The first five of the 10 episodes making up Season 3 have been offered to critics. In all of these, Servant favors a creeping march in step with Leanne’s opening routine. This is a show that has always taken its time, and the wordlessness of those three indulgent minutes purposefully keeps us fully present in every frame. This pace might feel plodding to some, but it's been the show's raison d'etre from moment one. Servant's established formula is still humming along in Season 3.
I'm staying away from specifics because this is a mystery, and spoilers undermine the impact. But needless to say, each episode carries a single-word title that reads like an innocently ominous warning. Just about every scene unfolds inside or just outside the Turners' home. While the boundaries expand a bit further into new settings — just as they did in Season 2 — the location constraint is a conscious decision by the creators intended to keep viewers guessing about everything happening on the outside, even as they puzzle over the mystery within. Throughout, the camera is a near-tangible presence, with its consciously artful framing of every scene often saying more about what's going on than the characters themselves.
When Dorothy's brother Julian (Rupert Grint) meets with his old private detective pal Matthew Roscoe (Phillip James Brannon) to set up a new information-gathering assignment focused on Leanne — Julian has never fully trusted her — we watch the two men from above, as if we're dangling on an overhanging tree branch. Where Leanne's tightly shot opening scene communicates a sense of intimacy, this one feels shifty and secretive. Now, viewers are the opposite of invited guests; instead, we're eavesdroppers.
In this scene, Julian and Matthew face in opposite directions. The staging reflects how the two men do not see eye to eye. Matthew is still traumatized after the cult used him as a pawn in Season 2. His uncertainty about helping Julian is made clear well before he spells it out in dialogue.
Strong performances from the main cast carry through into Season 3, which is no less engrossing at its midpoint than the two batches of episodes that came before. Servant's pace and form-over-function approach has built a deeply absorbing mystery since its start. Nonetheless, it's an acquired taste.
I've come to think that the key to appreciating Servant is baked right into its luxurious food porn. Sean's career lives at home. His work as a chef who embraces the conceptual cooking of molecular gastronomy opens the door to long and lingering looks at the parallel processes of creation and destruction that are central to cooking. The camera constantly brings us close to dishes and ingredients at every stage of prep, giving us the time to take it all in and appreciate the process as much as the result.
Any fan of fine food will tell you this: A meal is meant to be savored. Servant's obsession with Sean's creations is a reminder that the show, too, is a heavily conceptual work that is best enjoyed in small bites.

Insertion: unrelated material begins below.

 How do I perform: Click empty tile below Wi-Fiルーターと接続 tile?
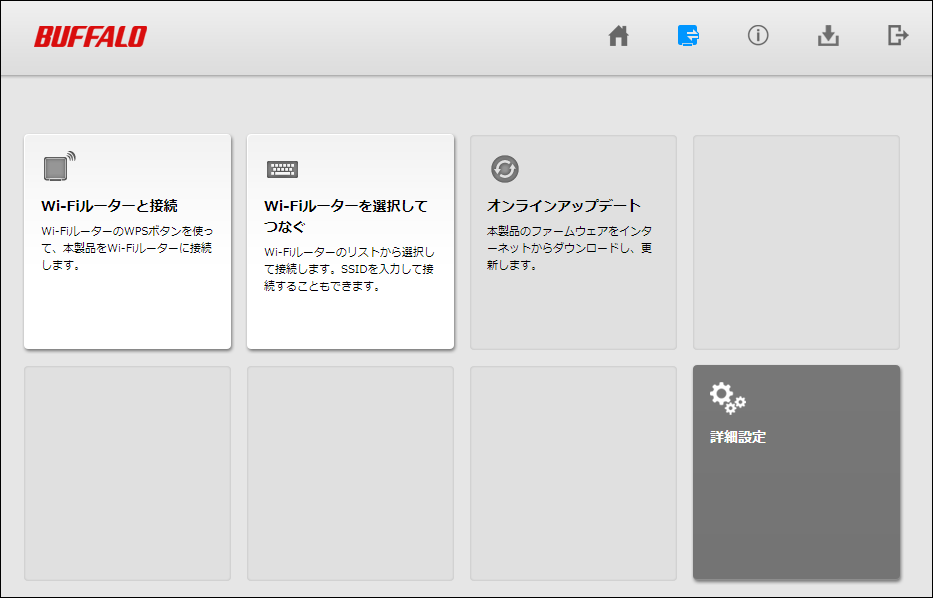pos(127,473)
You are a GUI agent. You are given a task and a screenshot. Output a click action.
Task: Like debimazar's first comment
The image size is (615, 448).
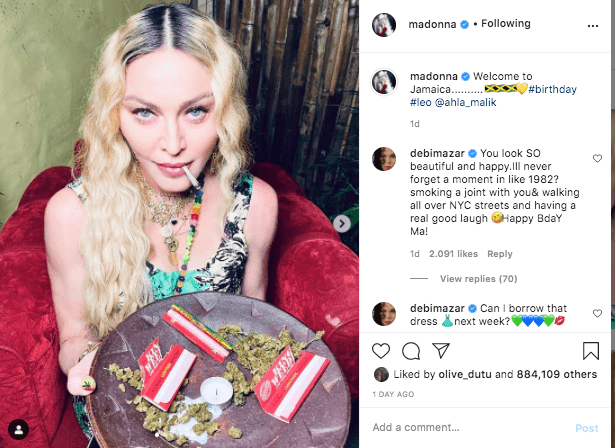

Count it as a blessing that Servant has remained a weekly series rather than an all-at-once binge opportunity. The pace of the show is too slow for that kind of heavy indulgence. This is the TV equivalent of fine dining. Like a long and indulgent high-end meal, Servant is built to dazzle us slowly. The act of consumption is central to the experience. The show invites us to consciously live in its every moment and think about the various ways it's communicating character and story.
Season 3 bites right back into that dynamic without a word. Leanne's silent procession through her morning routine speaks volumes. The status quo carries on for the Turners even now, as more evident signs of menace creep in from all sides. The table is set once again. Halfway through the season, it's clear that Servant has quite a feast in store.
Servant Season 3's first episode premieres on Apple TV+ on Jan. 21. New episodes will be released every Friday.